---------- Exercise data
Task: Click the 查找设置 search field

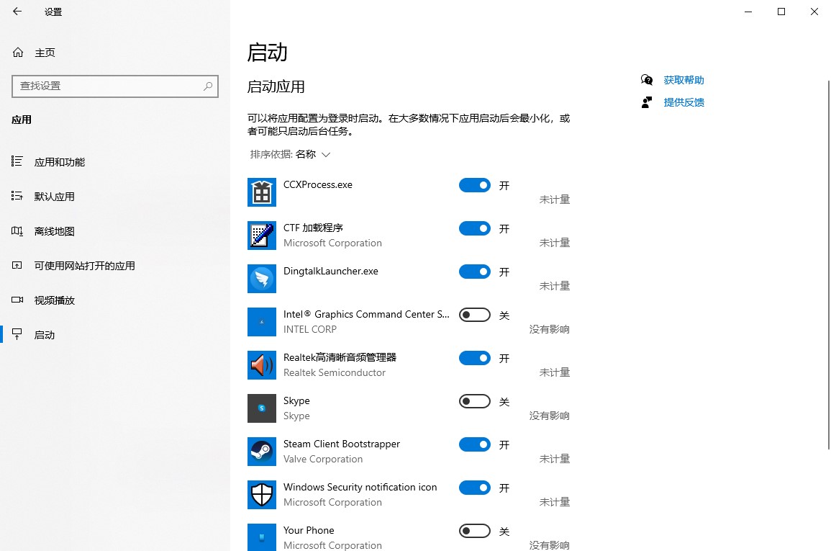Action: (x=108, y=86)
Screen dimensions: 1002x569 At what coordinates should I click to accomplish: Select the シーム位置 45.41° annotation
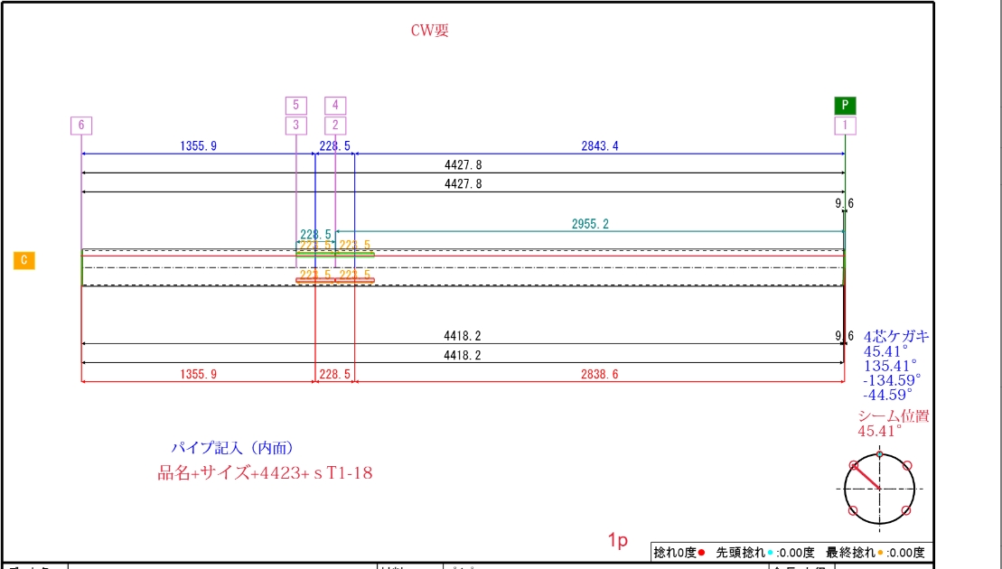click(893, 424)
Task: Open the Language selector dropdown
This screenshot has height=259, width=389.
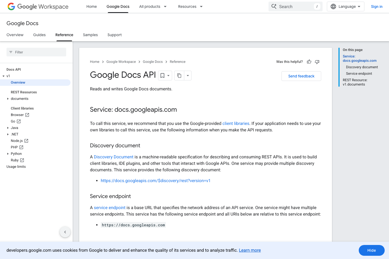Action: coord(346,6)
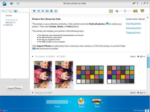Viewport: 150px width, 112px height.
Task: Open the Print dropdown arrow
Action: [102, 103]
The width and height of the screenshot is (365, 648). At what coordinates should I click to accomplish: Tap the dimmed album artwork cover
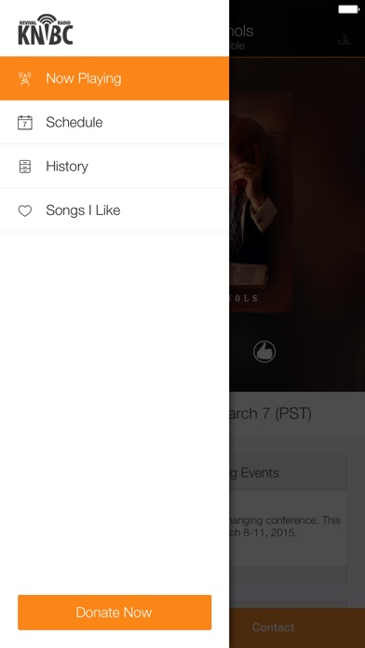261,203
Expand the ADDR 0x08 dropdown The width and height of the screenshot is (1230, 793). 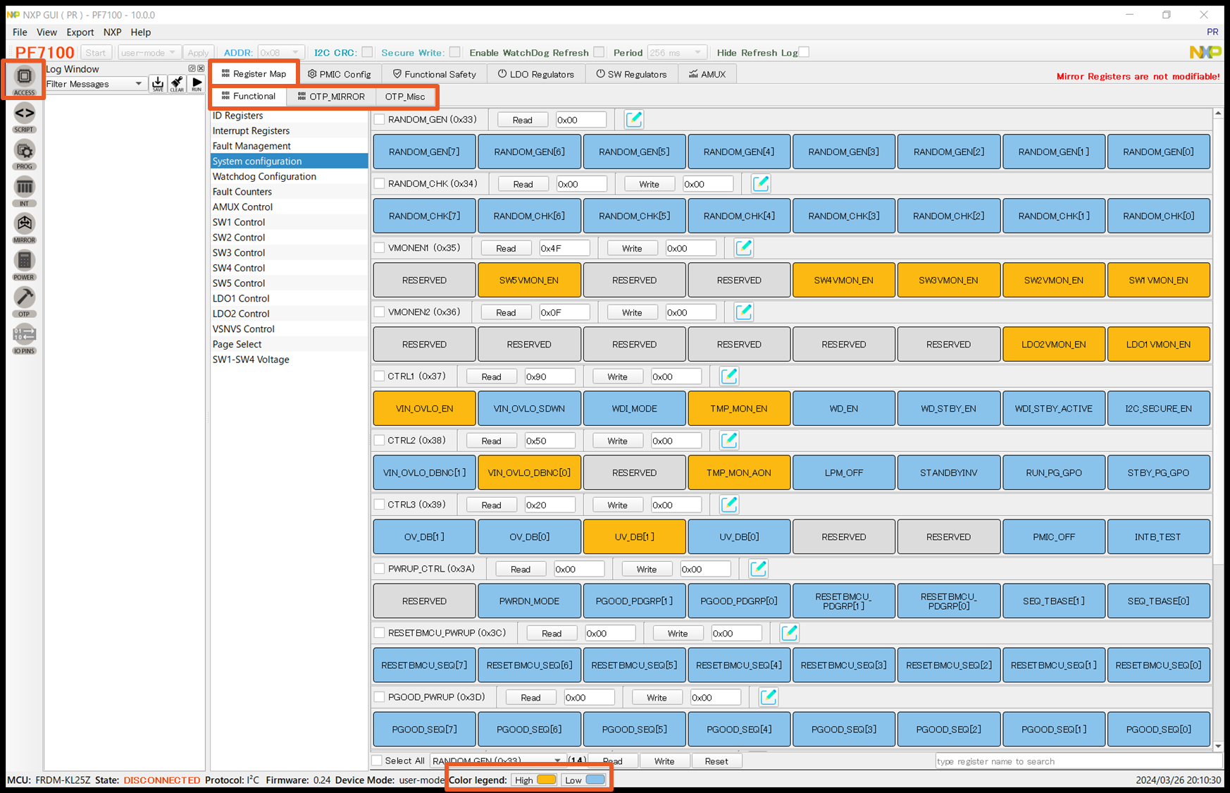tap(295, 53)
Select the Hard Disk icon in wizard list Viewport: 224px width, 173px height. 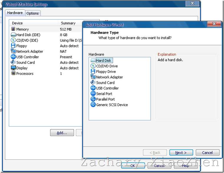93,60
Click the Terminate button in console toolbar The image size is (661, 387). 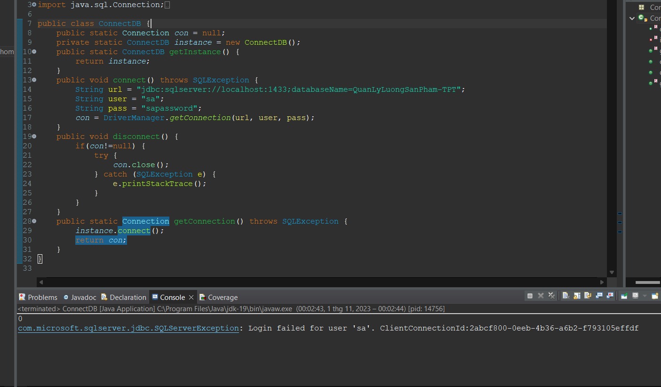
--------------------
## About this task:
What is needed is the exact run of lines from the start of the data through the line with "Task: Open the Language selector dropdown", both ends included, minus the pictures.

## Result of this exercise:
Task: Click the 查找设置 search field

Action: (x=108, y=86)
Screen dimensions: 1002x569 At what coordinates should I click to accomplish: Select the シーム位置 45.41° annotation
click(893, 424)
Task: Open the Language selector dropdown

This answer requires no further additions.